Wittgenstein, ricordate? Non esistono linguaggi privati, il linguaggio è funzione della relazione tra individui all’interno di una comunità. Produzione di segni a mezzo segni, se è vero l’aneddoto di Sraffa, futuro teorizzatore della produzione di merci a mezzo merci, che con un gesto — con un segno linguistico non-verbale — squarcia il velo del linguaggio privato davanti agli occhi di Wittgenstein. Il fatto che i linguaggi privati non esistano non ha alcuna relazione di fatto con la credenza nell’esistenza di simili linguaggi da parte di locutori di linguaggi specialistici, che si imbozzolano in un solipsismo che appare agghiacciante solo a chi vede la mosca nel bicchiere da un punto di vista esterno al bicchiere: «in altre parole, quando la vanità/insicurezza portano lo studioso a scrivere principalmente per comunicare e rafforzare il suo status di Intellettuale [la sua lingua] viene deformat[a] dal pleonasmo e da uno stile pretenzioso (la cui funzione è di mettere in luce l’erudizione dello scrittore) e da opache astrazioni (la cui funzione è di impedire che qualcuno possa attribuire allo scrittore un’affermazione precisa passibile di confutazione o ludibrio)».

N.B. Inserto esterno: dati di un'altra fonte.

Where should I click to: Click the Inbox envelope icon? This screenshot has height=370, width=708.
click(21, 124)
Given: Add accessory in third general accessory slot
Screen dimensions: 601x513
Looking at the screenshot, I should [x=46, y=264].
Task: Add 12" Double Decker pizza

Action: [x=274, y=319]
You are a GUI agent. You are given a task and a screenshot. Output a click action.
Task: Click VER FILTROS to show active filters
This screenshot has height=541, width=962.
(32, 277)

Un caso più particolare di linguaggio privato è quello rinvenuto da D.F.W. nella lingua scritta o orale di alcuni campioni dello sport, come la tennista Tracy Austin (della quale D.F.W. recensisce l’autobiografia) o il tennista Michael Joyce, giunto nel 1995 attorno all’80° posto del ranking tennistico mondiale [10]. Com’è nel suo stile, D.F.W. usa l’argomento (in questo caso il tennis, del quale è stato appassionato e, in gioventù, anche praticante) come una rasoiata per squarciare quello che noi filosofi chiamiamo “velo di Maja” (un modo figo, schopenhaueriano per dire qualcosa come “la spessa fetta di prosciutto cotto bella rosa davanti agli occhi”) e cogliere qualcosa che non avremmo visto altrimenti, o non in questo modo sorprendente (=Istanza patetica, o emotiva) che bypassa l’Istanza logica (che dovrebbe costituire la struttura dell’argomentazione). Sospetto che quest’uso dell’Istanza patetica abbia una sua funzione retorica a supporto dell’Istanza etica, che è ciò che a D.F.W. (e anche a me) interessa davvero.

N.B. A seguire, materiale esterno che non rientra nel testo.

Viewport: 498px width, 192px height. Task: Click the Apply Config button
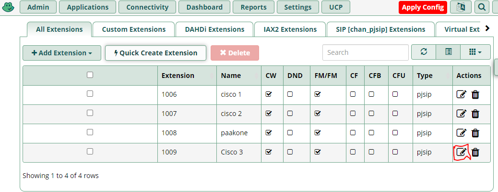[423, 7]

Ciò che interessa davvero D.F.W. è la «concentrazione quasi ascetica», l’impegno «precoce e totale verso il perseguimento di un solo scopo» che praticano gli sportivi professionisti, e in particolare i tennisti: «acconsentire a vivere in un mondo che, come il mondo di un bambino, è sia molto serio che molto piccolo». Un mondo nel quale — come nel campo dell’amore, ci fa notare lo scrittore — una serie di scelte precoci, unite a una qualche predisposizione, creano una condizione di consapevole chiusura di ogni altra possibilità. Il tennista è la metafora della scelta di una vita che non ha altre scelte, o meglio, per la quale «il problema della scelta è diventato irrilevante». Il carattere elementare, banale, entro un registro descrittivo medio-basso e assolutamente non-problematico è motivato da questo. Nel suo saggio su Brevi interviste con uomini schifosi — un esempio di cos’è il concetto di amicizia — Zadie Smith cita una frase di Sartre che potrebbe essere trascritta sulle copertine dei libri di D.F.W. come emblema di una riflessione sulla libertà che ha accompagnato l’intera produzione letteraria di Wallace: «la libertà è ciò che facciamo con ciò che ci è stato fatto» [11]. Ad alcuni individui, reali (come alcuni tennisti) o immaginari (i personaggi di Brevi interviste) è stato fatto qualcosa che li ha collocati in una situazione-limite, all’estremo margine del solipsismo. Il loro carattere estremo illumina in modo livido e agghiacciante quel solipsismo esistenziale che D.F.W. ha combattuto nei suoi scritti. Ma riconoscere che il linguaggio dipende dalla comunità umana non elimina l’orrore di riconoscersi «dentro» il linguaggio, e di non riuscire in modo “spontaneo” o “naturale” — cioè umano — ad orientarci al suo interno. Non è chiaro cosa D.F.W. conoscesse e condividesse di Foucault, in particolare di Le parole e le cose, ma l’imbarazzo epistemologico del grande (post-)strutturalista — non riuscire ad orientarsi dentro la modernità allo stesso modo dell’età classica, perché non è possibile separarsi dalla modernità e dai suoi enunciati discorsivi dentro cui siamo — è la stessa vissuta da Wallace nei confronti del linguaggio. Solo: con un’enorme investimento emotivo, a differenza del gelido atteggiamento da entomologo di Foucault.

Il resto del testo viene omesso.